:: Exercise objective ::
Copy the listing exactly. Omit nothing.

....

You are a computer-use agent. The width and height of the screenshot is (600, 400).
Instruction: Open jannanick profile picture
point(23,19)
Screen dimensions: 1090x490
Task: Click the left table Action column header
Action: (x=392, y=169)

....

:: Task answer ::
You are a computer-use agent. The width and height of the screenshot is (600, 400).
Instruction: Open jannanick profile picture
point(23,19)
Screen dimensions: 1090x490
Task: Click the left table Action column header
Action: (x=392, y=169)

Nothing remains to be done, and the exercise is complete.